OXOS Medical, Inc. empowers every provider with the capability, clarity, and confidence to make accurate decisions at the point of care. We are building new kinds of radiographic imaging devices that push the boundaries of previous solutions by improving image quality, reducing radiation exposure, improving ease of use, and building solutions to deliver care outside of traditional scenarios. We enable anyone anywhere to access radiologic diagnostics at the point of need, expanding availability and changing how healthcare is delivered.
In-Person
Role Overview
OXOS builds radiographic imaging devices that give providers the capability and confidence to make accurate decisions at the point of need. As we scale, we're hiring a Senior Electrical Engineer to own the design of the PCBAs at the heart of our next-generation systems, the boards that carry our high-speed detector and emitter electronics.
This is a hands-on senior IC role. You'll design boards end-to-end: architecture, schematic capture, component selection, layout, working with fab vendors, and hands-on bring-up and test in the lab. You're the person who simulates a power stage before committing to a five-figure board spin, who length-matches the high-speed signals so the board passes EMC the first time, and who helps the rest of the team get better.
If you've personally designed and brought up complex multilayer boards in a regulated industry, and you simulate your circuits instead of hoping they work, we should talk.
What This Person Will Do
- Own Boards end-to-end. Take PCBAs from architecture through production. You decide how features and functions get split across boards, capture the schematic, select components, do the layout, work with vendors to fabricate, then bring the board up yourself on the bench. At OXOS the engineer who designs the board also tests it. You write the test plan, the board comes in, and you run it.
- Simulate before you build. Our boards are expensive and the layer counts are high (12 today, 14 to 16 on the detector roadmap). A single detector-board mistake can cost five figures. You'll use LTspice and similar tools to check signal integrity and power integrity up front, so we find problems in simulation instead of on the bench.
- Design for compliance. OXOS devices meet IEC 60601-1 (basic safety, single-fault-safe) and IEC 60601-1-2 (EMC). You'll design boards that pass radiated and conducted emissions and immunity, handle high-speed digital and RF behavior, and keep power stages efficient enough that we're not fighting heat inside the enclosure.

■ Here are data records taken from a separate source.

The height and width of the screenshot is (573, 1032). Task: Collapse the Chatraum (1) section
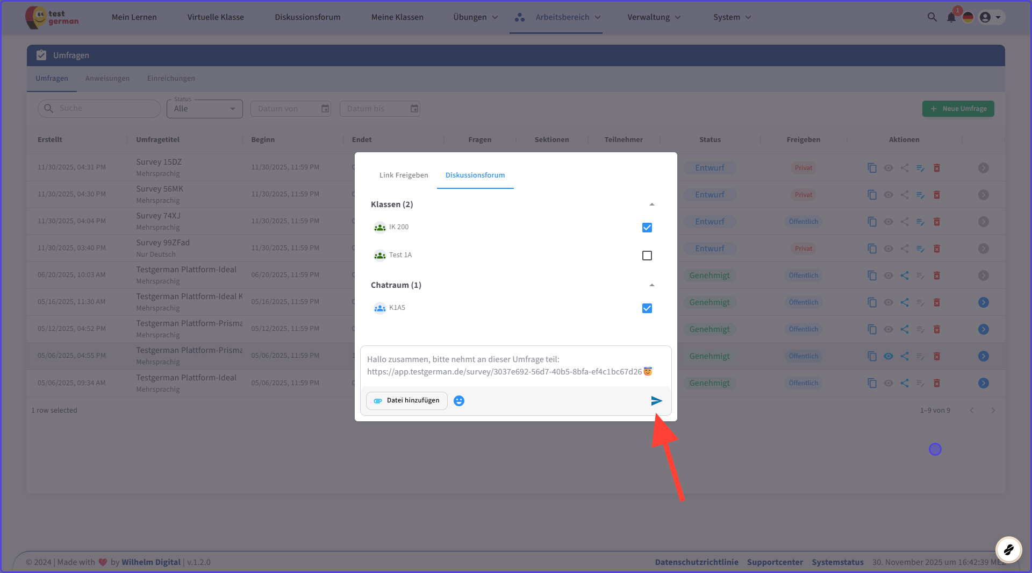point(651,285)
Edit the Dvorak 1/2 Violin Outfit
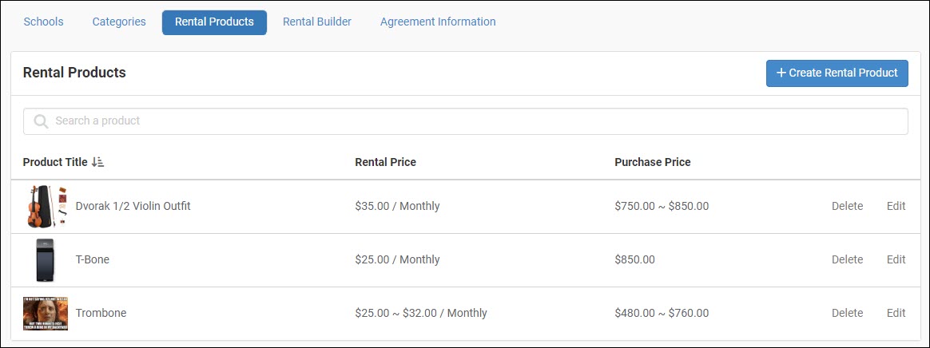This screenshot has width=930, height=348. [896, 206]
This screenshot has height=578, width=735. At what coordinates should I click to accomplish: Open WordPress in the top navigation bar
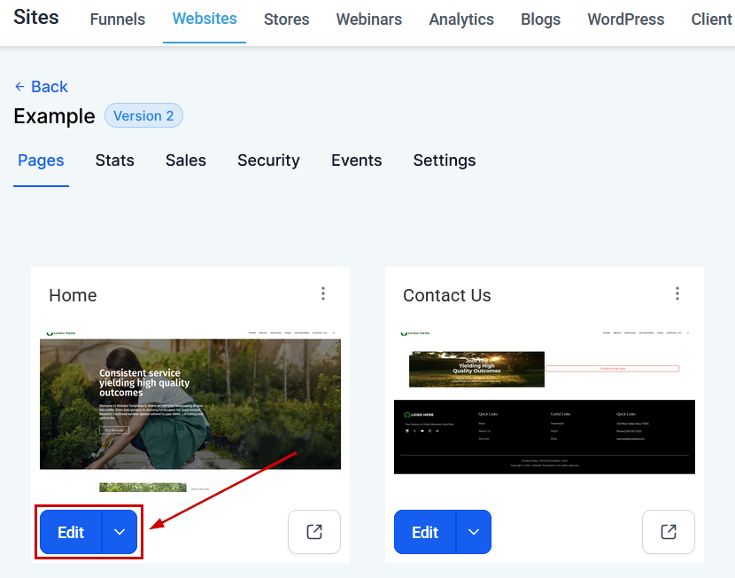625,20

- Work across the team. You'll work with Mechanical on board shapes, hold-downs, and harnesses, with our FPGA engineer on the boards his detector lives on, and with the software and firmware team (ST microcontrollers) during bring-up. You'll also write the electrical requirements for outsourced subsystems like the battery pack and BMS.

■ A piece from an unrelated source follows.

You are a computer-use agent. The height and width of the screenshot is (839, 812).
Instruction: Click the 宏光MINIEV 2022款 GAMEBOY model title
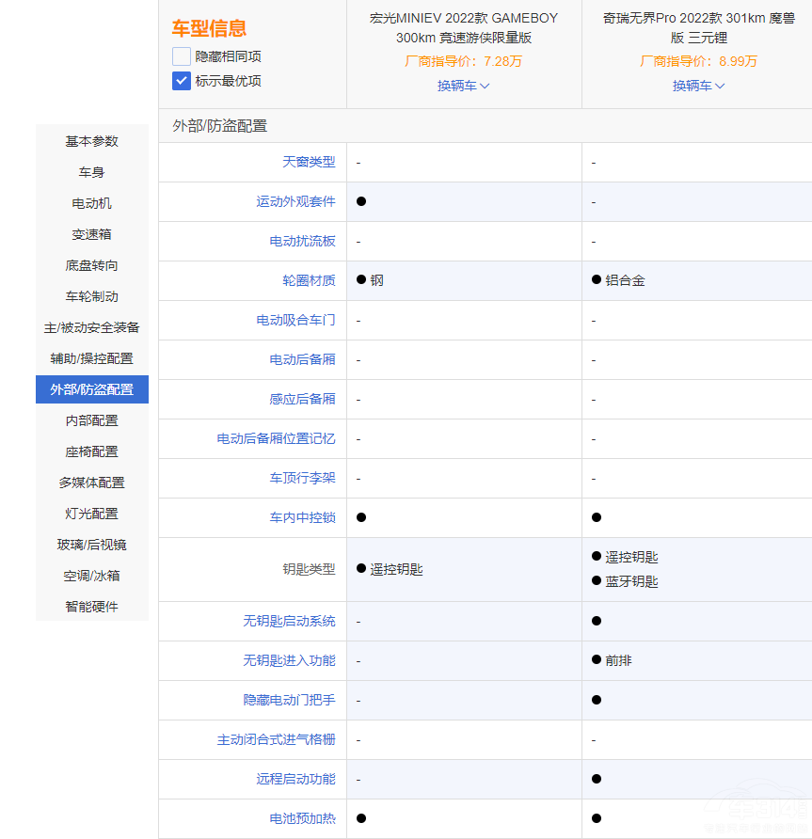464,27
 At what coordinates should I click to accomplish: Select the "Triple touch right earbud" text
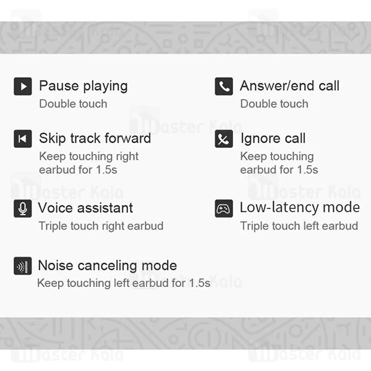pos(101,226)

- Raise the team's bar. Contribute real feedback in team design reviews, audit your own and others' work, and bring the simulation skill the team is trying to build, including teaching it.
What We Are Looking For
Required:
- 5 to 7 years designing PCBAs in a regulated industry (medical preferred; automotive or any other regulated industry works too).

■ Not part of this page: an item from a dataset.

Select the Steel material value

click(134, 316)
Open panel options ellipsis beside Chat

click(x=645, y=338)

- Significant hands-on board-design experience: schematic capture, component selection, layout, DFM and DFT, and working with vendors to fabricate boards, including complex multilayer boards.
- Strong signal-integrity and power-integrity simulation experience (LTspice or equivalent).
- Working knowledge of IEC 60601-1, or equivalent depth in another regulated-industry safety standard.
- EMC design experience (radiated and conducted emissions and immunity), ideally including having run the testing yourself.
- Hands-on lab skills: oscilloscopes, function generators, power supplies, electronic loads, and soldering and rework down to 0201.
- Microcontroller experience (ST family preferred).
- Comfortable owning both the design and the test and bring-up of your boards.
Preferred:
- Altium Designer experience (we'll teach it if you've used a comparable tool).
- RF and power-electronics experience.
- ST microcontroller firmware experience.
- Battery pack and BMS requirements experience (UN 38.3, IEC 62133).
- Experience using AI tools to automate engineering work.
About Working Here
OXOS is a small, lean team, and this role is hands-on and high-ownership. EE engineers here own both the design and the test of their boards. There's no separate test team handing you a defect list. The people who do well are persistent and resourceful. They don't drop a problem because it's hard or ambiguous, they find a way forward, and they hold themselves to a high standard without being asked.